3.) -forcesse (can be -forcsse or -forceSSE) is like 30% faster than -forcseasm. But as it has been reported lately with the eewest gromac cores, even these switches are not needed as the client will automatically use SSE optimizations. In fact Stanford recommends to not constantly use -forcesse or -forceasm on any machine. If you are forcing it to run on a machine because it stops using the optimizations because of unstability, then something needs to change. Its unstable and needs to be clocked down some.
So here is my correct way to set up AMDs and Intels.
32-bit AMDs: -forcesse -verbosity 9
Intel/64-bit AMDs: -forcesse -advmethods -verbosity 9
HT computers should have the -local switch as well since it will need 2 clients. I am not sure if this switch is entirely needed anymore. But it doesnt hurt.
64-bit AMDs have SSE2 so they can definetely benefit from the double gromacs WUs just like the P4s can. Tinkers or double gromacs would be best for them.
P3s: I havent tested them with the new tinkers and havent read anything on them. They have a higher IPC than the P4s so I would think that might do better on the tinkers than the P4s. Someone might want to test this out. I would say no -advmethods on P3s.
I dont have advmethods on any of my Athlon machines and I still get mostly Gromacs WUs. There are just more gromacs than tinkers and Stanford can get more info from gromacs than tinkers. They are just faster than tinkers so they are doing more gromacs than tinkers.
If anyone didnt understand that, speak up.:)
One thing thats kinda odd is that some WUs are passed out without any flags that are also passed out with the advmethods flag. Not all WUs but some are in both areas. Those are WUs that pretty much no problems on any platform.
If I have trouble getting a WU on a machine I'll add -advmethods or something like that and that seems to help sometimes.
One thing that can't be explained is the Tinker I was originally talking about in this thread. Even though it is not supposed to use any optimizations, it did run significantly faster changing it to forceasm. I know the log doesn't show anything being turned on and such. This was a big WU and nothing changed on the machine. Nobody was using it. It was just folding. To lose almost a minute per frame a big jump considering it was more than half way through the WU. It did finish right on the projected time of the faster pace. Something I need to ponder for a while.
The only reason why they made it so that SSE had to be forced on was because on some AMDs, SSE was not implemented right and since gromacs was such a stress test, some computers were crashing.
If it works faster that is great ...I'm certain that John_D has pointed this out on numerous posts. However, my concern is with stability at this point.
The clients are meant to be run with no arguments unless there are issues that need to be addressed. IMO ppl begin to run into various problems when implementing the arguments ...not to say that the arguments cause problems only that the risk is greater.
If you are comfortable with the arguments and they give you more production then by all means use them. If you develop any issues make us aware and we can do what it takes to try and resolve them. Sometimes the issues are caused by local problems and sometimes by the fault of the WU or core itself. That is where the troubleshooting begins.

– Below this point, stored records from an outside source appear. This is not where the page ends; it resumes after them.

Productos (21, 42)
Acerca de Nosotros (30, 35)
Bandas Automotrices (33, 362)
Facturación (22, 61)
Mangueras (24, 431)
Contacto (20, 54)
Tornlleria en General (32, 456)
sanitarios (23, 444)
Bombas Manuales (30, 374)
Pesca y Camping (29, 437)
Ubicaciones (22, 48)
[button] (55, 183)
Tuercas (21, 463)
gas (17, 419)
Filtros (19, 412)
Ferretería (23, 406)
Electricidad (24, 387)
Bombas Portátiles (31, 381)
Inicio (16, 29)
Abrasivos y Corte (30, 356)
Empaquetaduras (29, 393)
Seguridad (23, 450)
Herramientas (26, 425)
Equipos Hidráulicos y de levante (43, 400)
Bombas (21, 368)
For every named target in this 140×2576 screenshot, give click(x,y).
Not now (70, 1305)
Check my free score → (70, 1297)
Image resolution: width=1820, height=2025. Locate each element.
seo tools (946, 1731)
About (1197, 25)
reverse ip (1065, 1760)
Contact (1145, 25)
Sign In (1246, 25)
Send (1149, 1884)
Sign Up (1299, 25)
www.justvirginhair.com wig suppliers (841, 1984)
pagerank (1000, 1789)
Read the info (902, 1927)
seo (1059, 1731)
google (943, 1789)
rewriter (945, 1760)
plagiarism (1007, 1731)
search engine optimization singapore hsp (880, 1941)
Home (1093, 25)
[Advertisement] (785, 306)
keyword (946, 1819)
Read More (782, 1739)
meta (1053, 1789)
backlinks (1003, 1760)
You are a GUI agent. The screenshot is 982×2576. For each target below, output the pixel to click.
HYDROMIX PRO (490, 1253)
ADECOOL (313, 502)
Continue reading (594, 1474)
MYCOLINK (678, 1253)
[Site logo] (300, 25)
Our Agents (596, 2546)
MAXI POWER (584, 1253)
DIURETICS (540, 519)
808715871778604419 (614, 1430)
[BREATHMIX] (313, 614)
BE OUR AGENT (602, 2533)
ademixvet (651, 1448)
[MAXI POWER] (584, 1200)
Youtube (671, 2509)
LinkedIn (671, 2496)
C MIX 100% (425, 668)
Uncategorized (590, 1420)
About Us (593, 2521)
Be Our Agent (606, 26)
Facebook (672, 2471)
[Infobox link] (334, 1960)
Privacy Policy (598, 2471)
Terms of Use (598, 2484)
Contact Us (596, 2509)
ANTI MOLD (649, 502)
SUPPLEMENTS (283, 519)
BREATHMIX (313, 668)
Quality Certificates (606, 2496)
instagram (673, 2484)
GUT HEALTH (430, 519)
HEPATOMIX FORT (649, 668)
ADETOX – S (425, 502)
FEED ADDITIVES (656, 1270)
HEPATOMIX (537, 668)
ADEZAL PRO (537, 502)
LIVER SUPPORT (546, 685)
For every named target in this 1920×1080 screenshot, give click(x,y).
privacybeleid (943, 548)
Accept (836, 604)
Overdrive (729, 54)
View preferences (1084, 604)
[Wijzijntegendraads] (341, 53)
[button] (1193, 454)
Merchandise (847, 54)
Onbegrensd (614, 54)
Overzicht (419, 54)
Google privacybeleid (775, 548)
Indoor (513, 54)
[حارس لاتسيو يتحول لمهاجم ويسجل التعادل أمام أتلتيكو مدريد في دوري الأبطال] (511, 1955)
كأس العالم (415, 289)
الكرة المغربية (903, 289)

An example: I've run -advmethods for at least 1 entire year on my 20+ rigs in lab with no issues due to that argument that I am aware of.
Happy Folding!!!
csimon
I'm running a P3, a console running as a service. The only tag it's running is -service. 933Mhz, it gets about 17-18 minutes a frame for the tinker WU it has been getting recently. I would compare it to this machine, but as I said, I can't even remember the last time this machine got one. Tinkers seem to be the only WU's that PIII gets. I think it's pretty close if not as fast as this machine (i guess i should say 1/2 of this machine) goes. IF i remember correctly this computer had ABOUT 14 mins/frame or something, so the PIII running tinkers isn't too bad at all. EM calculates ~330 PPW. I don't exactly remember how it does with gromacs WU's. It gets only tinkers, kinda like my own machine gets only gromacs.
-Rick